Der Börsen- und Gründungsschwindel in Berlin.
Von Otto Glagau.
4. Die „Prospecte“.

In den Jahren 1871 und 1872 sah man die Berliner und auch die größeren Provinzialzeitungen unförmlich anschwellen, nicht den politischen Theil oder das Feuilleton – die vielmehr merklich zusammenschrumpften –, wohl aber die Börsenabtheilung und die Annoncen. Blätter, wie die Vossische und die National-Zeitung, glichen in jeder Nummer einem dicken Actenstücke, brachten täglich fünf bis zehn Bogen Beilagen, die von oben bis unten nur mit Inseraten bedeckt waren, und zwar in der Hauptsache mit solchen, die Gründungen und Emissionen verkündigten. Jede Nummer brachte ein paar „Prospecte“, und jeder „Prospect“ nahm eine oder ein paar Folioseiten ein, indem er in Druckerschwärze und weißen Zwischenräumen wahrhaft schwelgte, in der denkbar fettesten Schrift und in riesigen zollhohen Buchstaben sich präsentirte. Das war eine fette Zeit für die Zeitungen, und sie verstanden’s, das Fett abzuschöpfen. Sie ließen die Annoncenspalten schmäler und schmäler werden und erhöhten trotzdem die Insertionsgebühr in raschen Sprüngen um das Doppelte und Dreifache.

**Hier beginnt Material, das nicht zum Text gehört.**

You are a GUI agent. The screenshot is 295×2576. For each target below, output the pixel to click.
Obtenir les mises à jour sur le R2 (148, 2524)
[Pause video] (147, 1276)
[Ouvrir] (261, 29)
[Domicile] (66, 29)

Große Blätter mögen damals für Inserate zwei- bis fünftausend Thaler täglich eingesäckelt haben. Die Berechnung ist einfach. Die Seite kostet z. B. in der National- und in der Vossischen Zeitung circa 125, der Bogen etwa 500 Thaler. Vier bis sechs Bogen Inserate – während der Gründerzeit das Gewöhnliche – brachten also 2 bis 3000 Thaler, und wenn es acht bis zehn Bogen waren, was an vielen Tagen vorkam, 4 bis 5000 Thaler. In der „Kölnischen Zeitung“ stellen sich die Annoncen noch theurer. Aber der „Große Krach“ hat auch die Einnahmen der Zeitungen stark beschnitten. Statt der goldenen Inseratenfluth von damals ist heute die kläglichste Ebbe eingetreten; es werden nicht mehr so viele Hunderte eingenommen wie früher Tausende.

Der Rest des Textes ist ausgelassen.